While you wait, check out the various "club" threads in the Lens forum for sample images taken with various different lenses. There's a 135mm club, an "M" club for the M-series lenses, a K-club for the pre-"M" "Pentax SMC" lenses, an "A" club for the "A" series, etc.

QuoteQuote:
Not sure how the 2x converter will do
In general, probably not as well as simply cropping in PP. This may have been enough of a pain with film to make the TC seem like a more viable solution, but with digital, it's usually the other way around. Some specific lens / TC combos will indeed perform better than simply cropping (assuming the loss of a stop or two of light isn't a deal-breaker right there), but don't count on it.

QuoteQuote:
I'm the same, I always try to keep the ISO low as possible, I guess it's too ingrained after 20 years of 35mm...
It's still very good advice. it's just that the specific numbers may have changed. You *can* safely use ISO 1600 and expect results as good as ISO 400. that's mostly a great thing, as it potentially allows you to shoot two stops faster shutter speed for a given aperture, or two stops smaller aperture for a given shutter speed. Meaning you can get better shots in lower light than you would have with film on the same lens - assuming, of course, you're OK with the change in field of view due to so-called "crop factor".

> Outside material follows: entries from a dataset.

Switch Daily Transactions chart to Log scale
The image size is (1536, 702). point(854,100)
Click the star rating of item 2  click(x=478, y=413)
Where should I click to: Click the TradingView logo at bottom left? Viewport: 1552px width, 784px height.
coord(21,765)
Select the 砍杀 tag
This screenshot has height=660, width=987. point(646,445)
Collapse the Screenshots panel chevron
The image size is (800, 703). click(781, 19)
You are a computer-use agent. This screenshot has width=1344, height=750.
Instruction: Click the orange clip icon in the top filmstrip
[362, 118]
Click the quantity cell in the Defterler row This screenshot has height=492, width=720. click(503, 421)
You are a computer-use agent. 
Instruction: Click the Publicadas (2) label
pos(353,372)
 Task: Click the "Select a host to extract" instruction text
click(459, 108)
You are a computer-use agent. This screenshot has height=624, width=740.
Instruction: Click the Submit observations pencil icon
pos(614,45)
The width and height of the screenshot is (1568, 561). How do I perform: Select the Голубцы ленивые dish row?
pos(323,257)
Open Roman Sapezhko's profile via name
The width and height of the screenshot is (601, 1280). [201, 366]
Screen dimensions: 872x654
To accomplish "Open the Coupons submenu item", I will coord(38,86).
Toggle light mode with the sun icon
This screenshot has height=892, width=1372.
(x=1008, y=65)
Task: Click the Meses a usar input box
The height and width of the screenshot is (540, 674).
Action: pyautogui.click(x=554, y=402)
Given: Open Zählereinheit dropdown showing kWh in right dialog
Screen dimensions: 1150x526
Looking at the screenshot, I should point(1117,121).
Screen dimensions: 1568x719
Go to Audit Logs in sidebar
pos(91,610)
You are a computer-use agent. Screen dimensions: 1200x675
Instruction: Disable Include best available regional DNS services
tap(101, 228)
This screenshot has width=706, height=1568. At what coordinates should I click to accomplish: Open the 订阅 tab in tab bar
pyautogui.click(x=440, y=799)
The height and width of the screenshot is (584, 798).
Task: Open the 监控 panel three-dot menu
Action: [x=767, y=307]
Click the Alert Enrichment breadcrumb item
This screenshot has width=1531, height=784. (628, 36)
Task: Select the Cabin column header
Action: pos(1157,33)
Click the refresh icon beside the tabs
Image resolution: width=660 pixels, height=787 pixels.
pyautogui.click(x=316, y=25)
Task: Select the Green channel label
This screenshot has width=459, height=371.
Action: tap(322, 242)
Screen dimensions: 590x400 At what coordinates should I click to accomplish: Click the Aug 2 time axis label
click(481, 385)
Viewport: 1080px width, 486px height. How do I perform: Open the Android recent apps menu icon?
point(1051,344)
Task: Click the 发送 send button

Actually, though, in many cases (eg, telephoto) it's even cooler than that, because if you want to get a similar FOV, you would use a shorter lens, and chances are that shorter lens is maybe half a stop faster if it comes from the same basic lens line. Like the M135/3.5 versus M200/4, M100/2.8 versus M135/3.5, or M85/2 versus M100/2.8, or M50/1.7 versus M85/2. Of course that breaks down as you get to the wider angles. But it does mean that whatever shutter speed you might have managed with an M135/3.5 at f/3.5 and ISO 400 with film, you'll get an incredible *six times faster* shutter speed by instead shooting a M100/2.8 at ISO 1600 with digital, and the image will be essentially the same in FOV, DOF, and overall IQ (eg, grain/noise). Those of us who do a lot of short-medium telephoto shooting just love this sort of effect. But if you're more of a wide angle person, the "crop factor" will of course be a big downer, but you'll still benefit from the fact that ISO 1600 is as usable as ISO 400 was with film, which at least *partially* makes up for it.

QuoteQuote:
I'm basically a purist, so I avoid most changes in camera settings, and until I study th manual quite a bit more and find out what they are and what they do, I won't be experimenting.
Just as well, IMHO. Whether shooting digital or film, the only things that really matter are ISO, aperture, and shutter speed. I basically never mess with anything else. Well, WB (which is like changing from daylight to tungsten film), but I prefer to shoot RAW and adjust WB if necessary in PP. AWB does a decent enough job in all settings except tungsten lighting.